PROBLEM DESCRIPTION:
Put the lines from the one containing "Find the location" through the one containing "search-icon is located", inclusive, into a numbered list, skipping any blank lines. Leave out the pictures.

DATA FOR REVIEW:
+++

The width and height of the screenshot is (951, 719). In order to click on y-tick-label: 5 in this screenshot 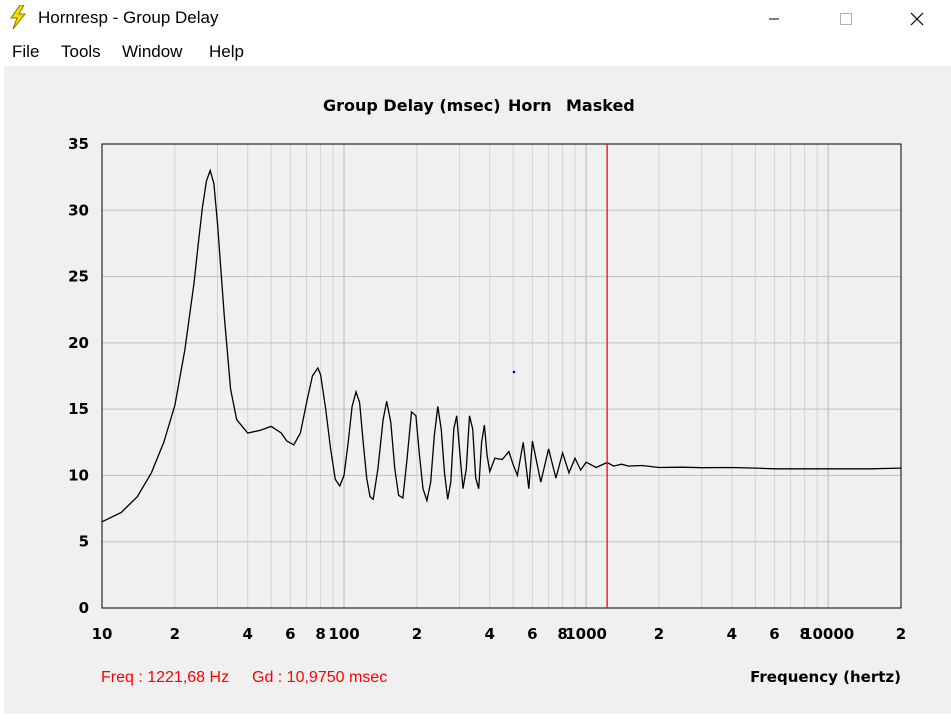, I will do `click(84, 542)`.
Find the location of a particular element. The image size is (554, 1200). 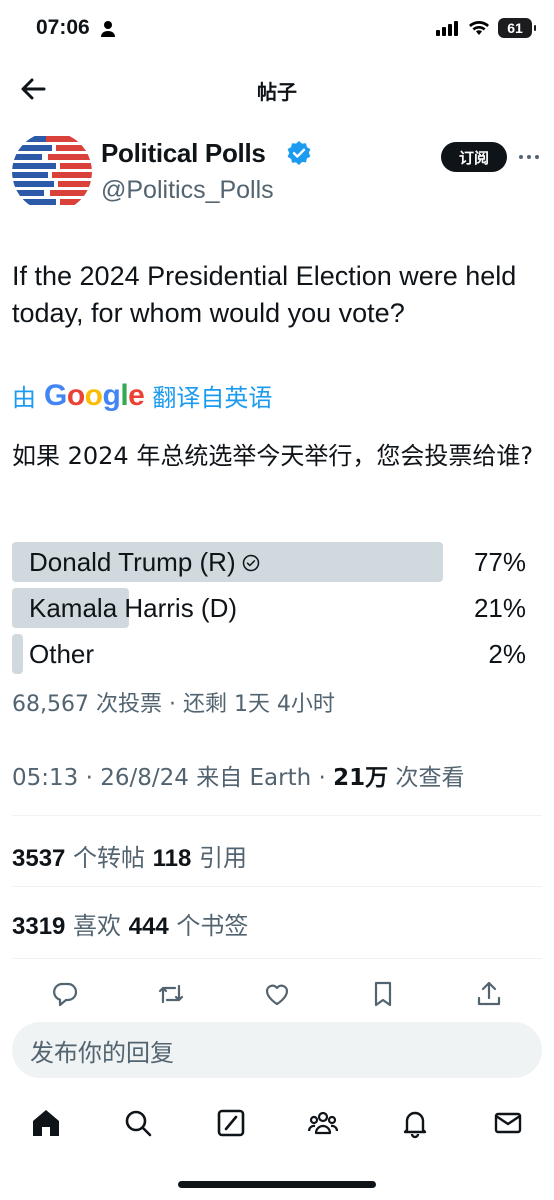

search-icon is located at coordinates (138, 1123).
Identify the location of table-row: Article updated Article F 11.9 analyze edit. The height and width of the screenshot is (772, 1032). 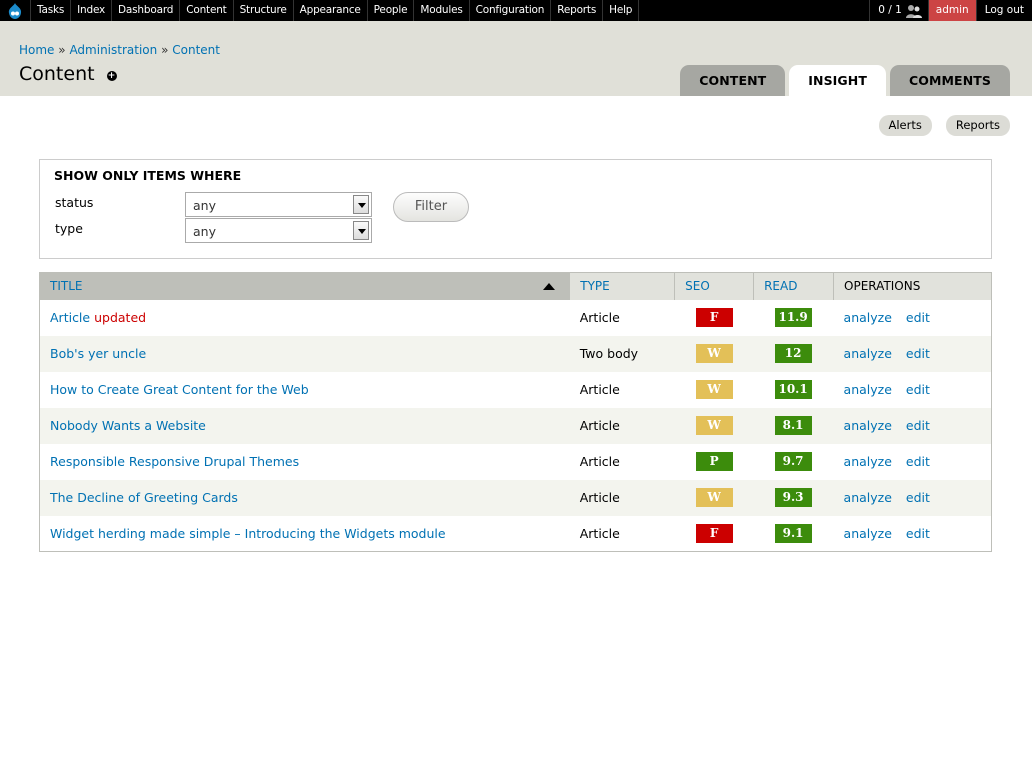
(516, 318).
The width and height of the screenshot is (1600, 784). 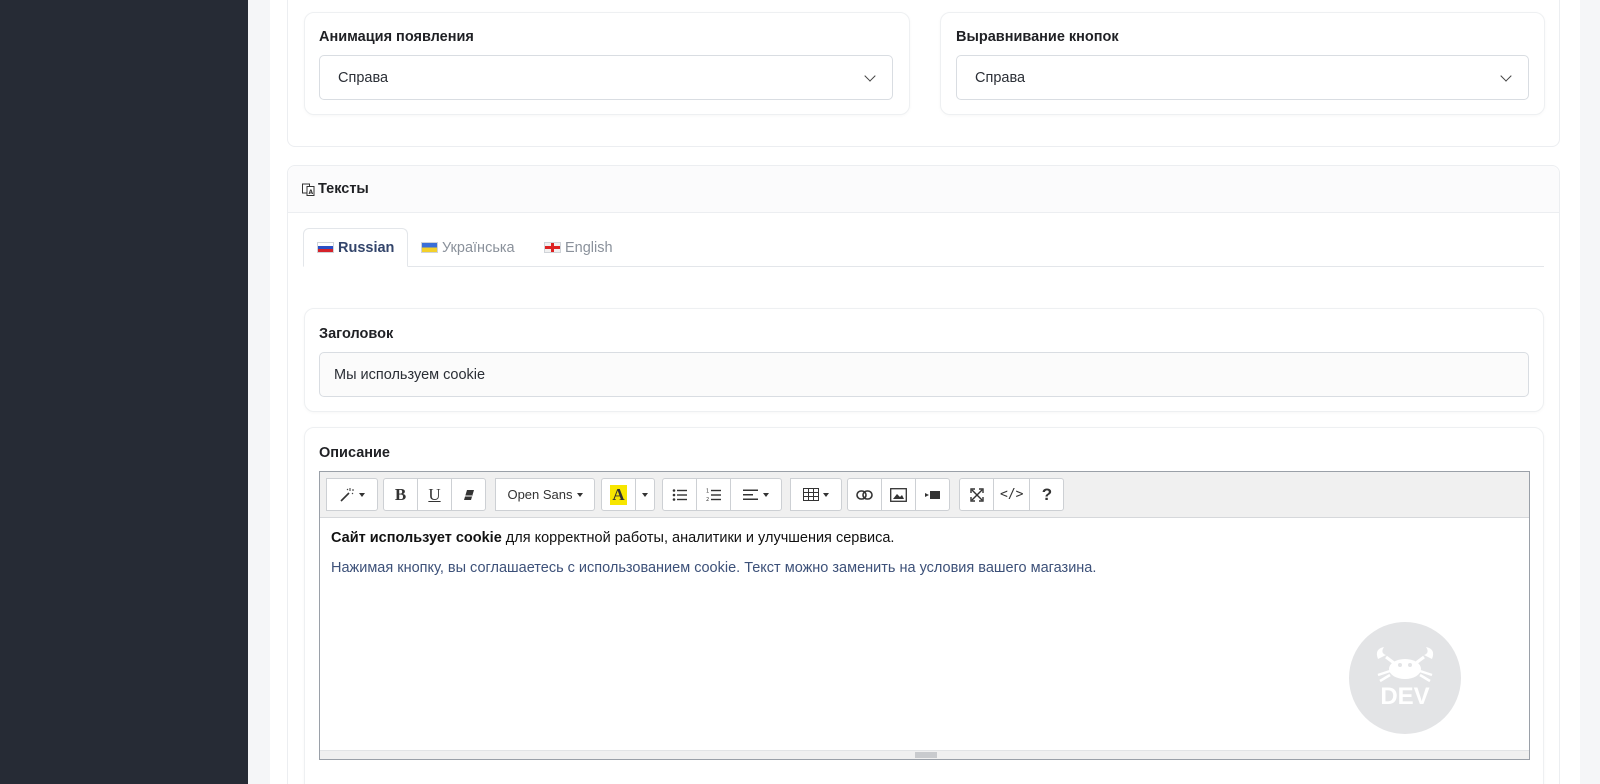 I want to click on bold-button: B, so click(x=400, y=494).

+++

REPLY TO THE EXERCISE:
1. Find the location of a particular element. The image size is (554, 1200). 
2. search-icon is located at coordinates (138, 1123).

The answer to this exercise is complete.